De jaren waarin een grote en noodzakelijke restauratie plaatsvond en het 100-jarig bestaan van de molen gevierd werd.
Na de oorlog was er weer olie beschikbaar en werd de motor gebruikt om de maalstenen aan te drijven. Het verval van de molen ging verder. Na verloop van tijd moest er iets gebeuren, anders zou de molen definitief verloren gaan. Dankzij een grootscheepse actie begin jaren 60 kwam er financiële steun van de Vereniging De Hollandsche Molen, de provincie, het rijk en de toenmalige eigenaresse, Egberta Hoff-Leemans. De restauratie vond plaats in 1962, precies 100 jaar na de bouw.

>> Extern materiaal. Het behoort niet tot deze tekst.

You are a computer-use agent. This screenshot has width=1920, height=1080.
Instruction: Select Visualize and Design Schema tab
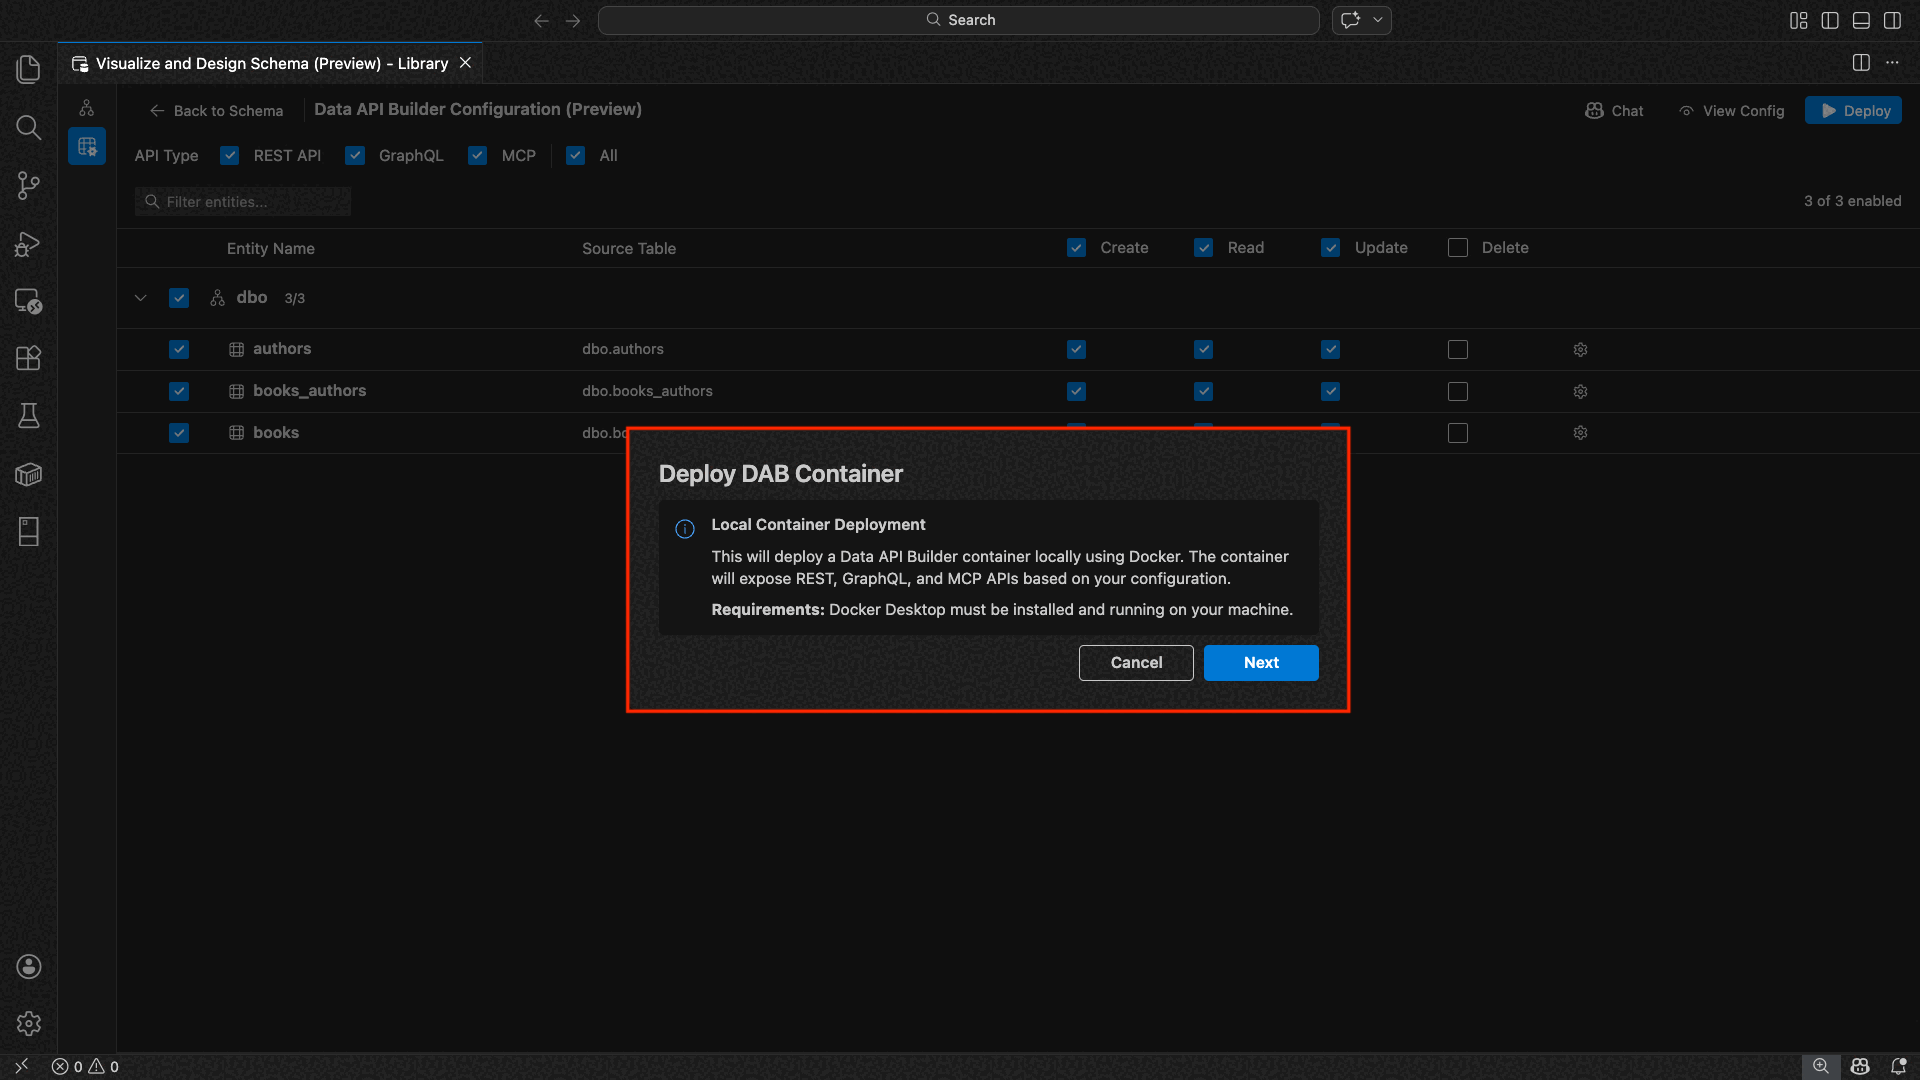(x=271, y=64)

Omdat in 1962 de molen werd gerestaureerd, besloot men om het 100-jarig bestaan in 1963 te vieren. Het molenerf was één groot feestterrein. Het programma van 4, 5 en 6 juli vermeldde: "Receptie en festiviteiten met diverse vermakelijkheden, zoals stoelendans voor dames, estafetteloop Dos-Deto, touwtrekwedstrijd en jennechiesmarkt".
Ondanks de restauratie in 1962 werd de molen niet meer beroepsmatig gebruikt. Dat was niet rendabel; de motor kan de maalstenen immers altijd aandrijven. Zonder onderhoud en zonder regelmatig gebruik raakte de molen opnieuw in verval. Begin 70'er jaren verkeerde de molen dan ook in een erg slechte toestand.
De gemeente wilde de molen graag behouden als monument. De molen zou regelmatig moeten draaien en een toeristische trekpleister in de gemeente worden. Wethouder J. Webbink spande zich in om de benodigde restauratiegelden bijeen te krijgen. In december 1971 gaf de gemeente officieel toestemming om de molen te restaureren. De totale restauratiekosten bedroegen 73.505,- gulden. Het rijk betaalde 40% en de provincie 25%. Het Prins Bernhardfonds schonk 1.700,- gulden, de ANWB 400,- gulden en de Stichting Edwina van Heek 1.000,- gulden. De gemeente betaalde het resterende bedrag en zegde jaarlijks 1.500,- gulden toe voor het onderhoud.
In 1972 verving Molenmaker Groot Wesseldijk de staart, de korte en lange spruit. Daarnaast bouwde hij een nieuwe stelling en plaatste een nieuwe roede roede met stroomlijnwieken. Rietdekkersbedrijf Kleinjan uit Den Ham voorzag de houten romp van een compleet nieuwe rietbedekking, waarbij ook het bouwjaar in het rietdek aangebracht werd.
Sinds de restauratie in 1972 werden de onderhoudskosten door Monumentenzorg en de Stichting De Overijsselse Molen gedragen, onder voorwaarde dat molenaar Hoff de molen in stand zou houden. Dat betekende zoveel mogelijk in beweging brengen en graan malen. Op die manier was de molenaar van het dure onderhoud af.